A. The problem of evil reminds us what C. S. Lewis said, that we cannot judge something to be crooked, unless we have an idea of what a straight line is.
C.S. Lewis himself recognised, in his own departure from atheism, that he was angry at a God who allows to much cruelty and injustice. But then he asked: “Where did my idea of injustice come from?”
He said that, if the whole show was meaningless from the beginning to the end, how is that he found at least one part of that, namely, the issue of justice and injustice, so full of meaning?
He realized that his atheism was far to simple to make sense of what was going on in the world.
He recognised that atheism has two problems: one is the problem of evil, which everyone has to deal with. But there is also the problem of goodness: where does that standard come from if we are simply the product of this blind, deterministic, non-conscious, valueless process?
God offers us a better context for making sense of evil then, if we dispense with God.
Q. How can those who have left the faith find reasons to return?
A. Those who leave the Christian faith, can be encouraged to look at the stories of those who have actually come back to the Christian faith, to look at the reasons. And keep in mind as well that all those reasons are not the same, people find their way to God in different ways.
Some people might be persuaded by philosophical arguments. They might have dismissed them earlier on, but come back and realize that those arguments were actually pretty good, that there is a greater strength in those arguments than he first realized.
It could be through a literary pathway, sometimes the use of imagination. The literary turn can actually help people to see things from a different way, it opens up new pathways, it gives new ways to see things that you do not get from arguments for God's existence, for example.
Another reason might be that their atheism was simply inadequate to account for dealing with death, or to deal with issues of shame, guilt, or the need for forgiveness.
Francis Spufford wrote a book called Unapologetic, and the subtitle is How Christianity can make surprising emotional sense.
He found that when he was way down with guilt, the refuge for him was to find grace, the grace of forgiveness in Jesus Christ. He knew he was a moral failure and needed something to heal that damaged conscience. That was in the gospel, and he found a pathway forward.
All those existential concerns are important: guilt, the need for security and significance, the need to overcome our fear of death. Those deep longings that we have should also be considered, it is not just rational arguments.

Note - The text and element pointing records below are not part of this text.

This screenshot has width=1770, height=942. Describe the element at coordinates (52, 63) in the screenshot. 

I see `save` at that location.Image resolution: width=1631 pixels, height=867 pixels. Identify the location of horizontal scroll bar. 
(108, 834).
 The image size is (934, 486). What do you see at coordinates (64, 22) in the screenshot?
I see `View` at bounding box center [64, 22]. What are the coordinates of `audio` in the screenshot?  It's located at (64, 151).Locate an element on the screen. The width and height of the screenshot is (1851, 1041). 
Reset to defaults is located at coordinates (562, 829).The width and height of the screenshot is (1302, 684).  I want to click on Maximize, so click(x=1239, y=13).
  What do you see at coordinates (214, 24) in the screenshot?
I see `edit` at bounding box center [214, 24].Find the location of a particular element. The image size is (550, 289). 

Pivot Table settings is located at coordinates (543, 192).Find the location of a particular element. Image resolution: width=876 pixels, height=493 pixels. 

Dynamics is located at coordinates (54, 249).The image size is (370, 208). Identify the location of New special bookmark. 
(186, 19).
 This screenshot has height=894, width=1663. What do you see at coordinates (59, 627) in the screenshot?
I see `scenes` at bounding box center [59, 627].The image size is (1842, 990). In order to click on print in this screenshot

So often people will be sidetracked by mere rational arguments, and overlook some of those important practical concerns that face all of us as human beings day by day.
Sometimes it is trough the church, people are impressed by what they see going on in the life of the church. Or they might just read about Jesus and the gospel, like Michael Bird, a noted New Testament scholar, who saw the Jesus that was not fairly portrayed in the media and elsewhere.
As he read the gospels, he was so struck and moved, even within his own heart, about who this Jesus is, and how He offered forgiveness, how He spoke with authority and command, and power - and that was transformative for him.
All these are a few things to keep in mind, as we help people to find their way back.
ABOUT PAUL COPAN
Paul Copan (Ph.D. Philosophy, Marquette University) is the Pledger Family Chair of Philosophy and Ethics at Palm Beach Atlantic University, West Palm Beach, Florida.
For six years, he served as president of the Evangelical Philosophical Society. He is author and editor of over thirty books, including works such as The Rationality of Theism, The Routledge Companion to Philosophy of Religion, Creation out of Nothing, Philosophy of Religion: Classic and Contemporary Issues, The Zondervan Dictionary of Christianity and Science, A Little Book for New Philosophers, and The Cosmological Argument (a two-volume anthology).
He has also contributed essays to over thirty books, both scholarly and popular, and has authored a number of articles in professional journals.
In 2017, he was a Visiting Scholar at Oxford University. Paul and his wife, Jacqueline, have six children, and they reside in West Palm Beach, Florida.